Exercise =>
Filter the entries for the word "computer". Copy each line in which it occurs.

Provided entries =>
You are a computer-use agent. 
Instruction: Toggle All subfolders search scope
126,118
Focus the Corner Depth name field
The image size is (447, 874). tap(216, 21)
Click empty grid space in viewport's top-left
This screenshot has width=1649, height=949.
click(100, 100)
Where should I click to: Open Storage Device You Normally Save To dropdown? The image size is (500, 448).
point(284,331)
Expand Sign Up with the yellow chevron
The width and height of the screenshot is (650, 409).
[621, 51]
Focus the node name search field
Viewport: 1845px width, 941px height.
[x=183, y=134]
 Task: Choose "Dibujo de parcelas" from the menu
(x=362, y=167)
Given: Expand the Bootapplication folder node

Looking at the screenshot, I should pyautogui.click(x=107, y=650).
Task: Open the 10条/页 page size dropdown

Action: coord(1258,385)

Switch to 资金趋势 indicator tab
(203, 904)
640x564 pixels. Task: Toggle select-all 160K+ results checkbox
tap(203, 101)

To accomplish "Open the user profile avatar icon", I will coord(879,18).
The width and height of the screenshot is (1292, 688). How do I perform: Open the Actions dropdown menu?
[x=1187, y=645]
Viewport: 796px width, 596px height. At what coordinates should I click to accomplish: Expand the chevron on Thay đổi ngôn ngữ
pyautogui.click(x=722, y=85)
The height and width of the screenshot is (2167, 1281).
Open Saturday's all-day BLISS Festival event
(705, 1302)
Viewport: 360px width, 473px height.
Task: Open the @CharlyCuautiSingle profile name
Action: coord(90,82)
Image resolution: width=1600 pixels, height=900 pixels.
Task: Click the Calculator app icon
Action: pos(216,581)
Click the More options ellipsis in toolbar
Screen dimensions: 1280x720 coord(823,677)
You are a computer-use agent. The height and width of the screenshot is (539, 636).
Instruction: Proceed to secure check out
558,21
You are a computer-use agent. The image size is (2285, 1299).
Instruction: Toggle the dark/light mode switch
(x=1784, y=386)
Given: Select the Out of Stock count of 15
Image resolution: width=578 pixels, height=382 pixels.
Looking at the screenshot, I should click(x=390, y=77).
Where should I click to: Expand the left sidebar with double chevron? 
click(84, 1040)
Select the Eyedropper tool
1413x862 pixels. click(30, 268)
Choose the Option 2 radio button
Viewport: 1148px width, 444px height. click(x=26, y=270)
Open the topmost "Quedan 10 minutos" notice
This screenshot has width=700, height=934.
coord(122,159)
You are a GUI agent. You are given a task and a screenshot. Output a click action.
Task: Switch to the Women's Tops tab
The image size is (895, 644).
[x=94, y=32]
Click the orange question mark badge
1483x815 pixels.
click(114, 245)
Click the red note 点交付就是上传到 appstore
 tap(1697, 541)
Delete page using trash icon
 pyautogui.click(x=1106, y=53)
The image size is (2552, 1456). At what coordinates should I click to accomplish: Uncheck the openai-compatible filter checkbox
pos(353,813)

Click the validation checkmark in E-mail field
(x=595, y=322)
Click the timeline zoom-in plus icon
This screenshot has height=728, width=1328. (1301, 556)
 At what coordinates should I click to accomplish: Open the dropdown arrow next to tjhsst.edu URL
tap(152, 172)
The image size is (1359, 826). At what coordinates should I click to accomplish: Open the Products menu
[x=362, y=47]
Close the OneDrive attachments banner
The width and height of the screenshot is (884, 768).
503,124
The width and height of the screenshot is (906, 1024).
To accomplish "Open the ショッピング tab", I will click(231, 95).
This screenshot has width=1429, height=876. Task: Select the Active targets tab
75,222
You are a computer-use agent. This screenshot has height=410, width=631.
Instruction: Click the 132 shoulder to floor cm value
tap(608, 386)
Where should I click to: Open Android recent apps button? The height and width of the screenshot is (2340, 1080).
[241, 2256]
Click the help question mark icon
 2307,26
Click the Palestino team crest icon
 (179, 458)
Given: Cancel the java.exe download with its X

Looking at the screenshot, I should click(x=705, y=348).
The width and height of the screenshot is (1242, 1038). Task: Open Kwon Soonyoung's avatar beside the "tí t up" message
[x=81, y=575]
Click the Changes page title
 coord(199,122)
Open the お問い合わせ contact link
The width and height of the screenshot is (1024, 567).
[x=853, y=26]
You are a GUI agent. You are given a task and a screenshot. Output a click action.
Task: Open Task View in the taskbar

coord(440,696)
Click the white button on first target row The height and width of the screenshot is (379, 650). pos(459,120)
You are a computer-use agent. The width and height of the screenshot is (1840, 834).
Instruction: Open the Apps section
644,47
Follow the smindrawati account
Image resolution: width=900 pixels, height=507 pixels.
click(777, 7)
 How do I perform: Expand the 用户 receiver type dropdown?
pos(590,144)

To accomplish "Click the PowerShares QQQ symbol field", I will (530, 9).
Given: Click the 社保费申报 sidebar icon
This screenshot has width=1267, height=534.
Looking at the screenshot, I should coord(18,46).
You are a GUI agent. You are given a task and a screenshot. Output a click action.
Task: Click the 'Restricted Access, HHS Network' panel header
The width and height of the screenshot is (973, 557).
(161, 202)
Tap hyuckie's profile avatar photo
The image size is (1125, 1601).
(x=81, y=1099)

Output for this task =>
You are a computer-use agent. 
You are a computer-use agent. The height and width of the screenshot is (539, 636).
You are a computer-use agent. The image size is (2285, 1299).
You are a computer-use agent. This screenshot has height=410, width=631.
You are a computer-use agent. The width and height of the screenshot is (1840, 834).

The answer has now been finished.